A capacitance-to-time converter-based electronic interface for differential capacitive sensors

Abstract

In this paper we present an oscillating conditioning circuit, operating a capacitance-to-time conversion, which is suitable for the readout of differential capacitive sensors. The simple architecture, based on a multiple-feedbacks structure that avoids ground noise disturbs and system calibrations, employs only three Operational Amplifiers (OAs) and a mixer implementing a square wave oscillator that provides an AC sensor excitation voltage. It performs a Period Modulation (PM) and a Pulse Width Modulation (PWM) of the output signal proportionally to the sensor differential capacitance values. The sensor variation range and the detection sensitivity can be easily set through the additional resistors.
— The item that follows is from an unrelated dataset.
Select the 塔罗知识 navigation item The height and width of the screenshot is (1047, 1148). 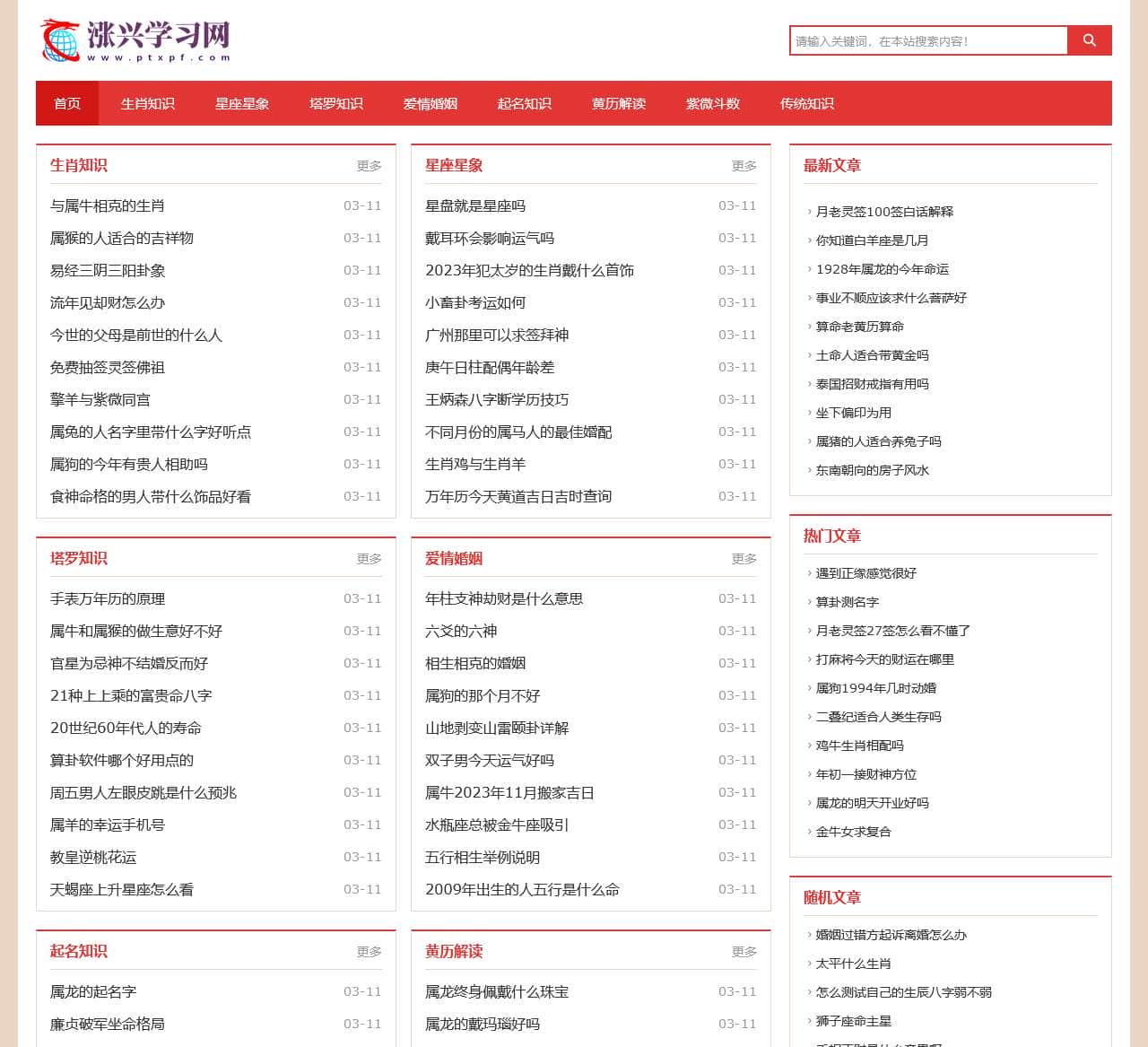336,103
Preliminary PSpice simulation results have shown a good agreement with theoretical calculations as well as a linear response with a high detection sensitivity of differential capacitive sensors having a baseline in the range [2.2 ÷ 180 pF]. Moreover, different experimental measurements have been also performed by implementing the circuit on a laboratory breadboard using commercial discrete components so validating the idea and providing the circuit performances with different kind of differential capacitive sensors achieving detection resolutions of about 0.1 fF in an overall differential capacitive variation range that is equal to ±15.8 pF. The achieved results demonstrate that the proposed interface solution is suitable for on-chip integration with different kinds of differential capacitive sensing devices, such as Micro-Electro-Mechanical-System (MEMS), force/position, and humidity sensors in biomedical and robotics applications.